Each cog has a hardware video generator and two special counters (CTRA and CTRB)

* Both counters have 3 special registers (CTR, FRQ, PHS)

* The basic function of the counter is to add the quantity in the FRQ register into the PHS register. When and how this is done is determined by the setting of the CTR register.

* Counters can operate independently from cog CPU with clock rates (controlled by CTR, FRQ registers) from 500 kHz to 128 MHz. This done via a PLL and VCO controlled by bit PHS(31).

* CTRA is used by the video generator, when the video generator is utilized.

This implies to me that you can clock your output scan rate independent of your CPU clock rate. Assuming that PLL applies a divisor or multiplier to the crystal input rate it seems to me the only thing you'll have to do is adjust whatever sample video generation code you're using so it applies a different multiplier to compensate for your "odd" synchronous clock input.

Frankly, the Propeller would be practically unworkable if it didn't allow something like this. For instance, the example code I've seen implies that it's possible to switch from, say, NTSC to PAL video timing simply by adjusting software. If the output scan rate was somehow synchronous to the CPU clock then it seems to me it would be necessary to change a crystal to do that. (VGA vs NTSC might be possible with the same crystal, as VGA is basically 2x NTSC, but PAL throws a monkey wrench in the works.) It also looks like it's fairly trivial to use the same counters to generate oddball frequencies for, say, driving LCDs. Unless I'm missing something it seems this should be a solvable problem.
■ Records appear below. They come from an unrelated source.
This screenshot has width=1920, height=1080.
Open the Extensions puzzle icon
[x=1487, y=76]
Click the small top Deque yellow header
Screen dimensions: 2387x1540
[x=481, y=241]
One thought I had was to use a serial in/parallel out shift register running off of the 15 MHz clock. Then all I would need to is read each output of the shift register with the Prop. This would guarantee the correct pixel data. At least I think it would...

I did suggest a shift register on the first page. ;^) If you're afraid of driving the propeller at a "strange clock" then a shift register should basically solve all your problems. According to my back of the envelope calculations you'll have to sample at *about* 2Mhz if you can grab parallel bytes instead of bits. Suddenly you can get a lot sloppier with your timing. (Ideally it would be nice if your shift register could generate an interrupt when it was time to clear it, but polling might work as well.)

 

[MarkS]

The Prop doesn't use interrupts, BUT by monitoring the clear pin on the shift register I could fake it.

I need to start prototyping. Something tells me this will be easier than I think, but I'm going to have to be a little more clever than I'm being.

 

[Gorgonops]

I'd probably suggest starting with one of those development boards that has a VGA plug on it so you can really wrap your brain around how video generation works on those things. It would probably clarify a lot of your questions better then a data sheet will.